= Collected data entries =

····················

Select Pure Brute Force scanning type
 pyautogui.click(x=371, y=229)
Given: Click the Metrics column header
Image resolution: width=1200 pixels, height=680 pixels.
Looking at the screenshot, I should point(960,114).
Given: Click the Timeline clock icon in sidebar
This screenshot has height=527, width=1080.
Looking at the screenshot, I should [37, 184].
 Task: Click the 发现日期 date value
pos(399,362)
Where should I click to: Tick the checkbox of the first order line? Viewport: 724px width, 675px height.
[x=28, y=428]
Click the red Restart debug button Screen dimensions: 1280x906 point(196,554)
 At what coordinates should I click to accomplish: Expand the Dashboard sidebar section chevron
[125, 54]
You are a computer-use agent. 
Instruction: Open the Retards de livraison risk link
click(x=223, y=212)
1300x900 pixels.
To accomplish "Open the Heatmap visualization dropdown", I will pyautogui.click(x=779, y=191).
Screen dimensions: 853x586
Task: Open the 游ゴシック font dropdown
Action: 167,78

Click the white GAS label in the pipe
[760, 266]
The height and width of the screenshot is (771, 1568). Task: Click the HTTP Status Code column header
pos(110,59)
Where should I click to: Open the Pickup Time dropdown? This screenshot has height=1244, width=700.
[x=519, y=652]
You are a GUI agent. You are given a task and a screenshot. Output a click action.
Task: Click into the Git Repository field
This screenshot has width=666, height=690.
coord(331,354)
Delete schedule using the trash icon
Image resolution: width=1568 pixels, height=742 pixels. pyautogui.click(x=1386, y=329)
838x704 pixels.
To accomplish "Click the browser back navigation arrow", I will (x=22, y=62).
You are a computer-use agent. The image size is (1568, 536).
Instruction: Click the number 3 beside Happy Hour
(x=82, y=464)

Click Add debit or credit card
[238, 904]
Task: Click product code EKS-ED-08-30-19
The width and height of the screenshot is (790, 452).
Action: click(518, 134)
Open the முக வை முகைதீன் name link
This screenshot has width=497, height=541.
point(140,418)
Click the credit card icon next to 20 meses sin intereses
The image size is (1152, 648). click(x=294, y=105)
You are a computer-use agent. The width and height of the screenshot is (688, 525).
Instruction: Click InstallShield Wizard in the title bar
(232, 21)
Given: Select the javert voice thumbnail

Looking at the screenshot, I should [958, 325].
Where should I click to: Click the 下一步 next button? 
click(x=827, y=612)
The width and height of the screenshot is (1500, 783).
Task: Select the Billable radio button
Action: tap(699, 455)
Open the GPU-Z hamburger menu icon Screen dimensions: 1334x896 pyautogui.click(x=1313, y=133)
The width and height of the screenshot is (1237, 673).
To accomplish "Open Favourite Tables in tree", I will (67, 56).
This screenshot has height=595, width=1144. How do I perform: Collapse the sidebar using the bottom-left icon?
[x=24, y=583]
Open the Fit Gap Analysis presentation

····················

= GOAL OF THE EXERCISE =
Would you output, from the records above, exactly the run of lines that starts at the line containing "Given: Click the Timeline" and ends at the line containing "Task: Click into the Git Repository field", and only that run?

= RESULT OF THE TASK =
Given: Click the Timeline clock icon in sidebar
This screenshot has height=527, width=1080.
Looking at the screenshot, I should [37, 184].
 Task: Click the 发现日期 date value
pos(399,362)
Where should I click to: Tick the checkbox of the first order line? Viewport: 724px width, 675px height.
[x=28, y=428]
Click the red Restart debug button Screen dimensions: 1280x906 point(196,554)
 At what coordinates should I click to accomplish: Expand the Dashboard sidebar section chevron
[125, 54]
You are a computer-use agent. 
Instruction: Open the Retards de livraison risk link
click(x=223, y=212)
1300x900 pixels.
To accomplish "Open the Heatmap visualization dropdown", I will pyautogui.click(x=779, y=191).
Screen dimensions: 853x586
Task: Open the 游ゴシック font dropdown
Action: 167,78

Click the white GAS label in the pipe
[760, 266]
The height and width of the screenshot is (771, 1568). Task: Click the HTTP Status Code column header
pos(110,59)
Where should I click to: Open the Pickup Time dropdown? This screenshot has height=1244, width=700.
[x=519, y=652]
You are a GUI agent. You are given a task and a screenshot. Output a click action.
Task: Click into the Git Repository field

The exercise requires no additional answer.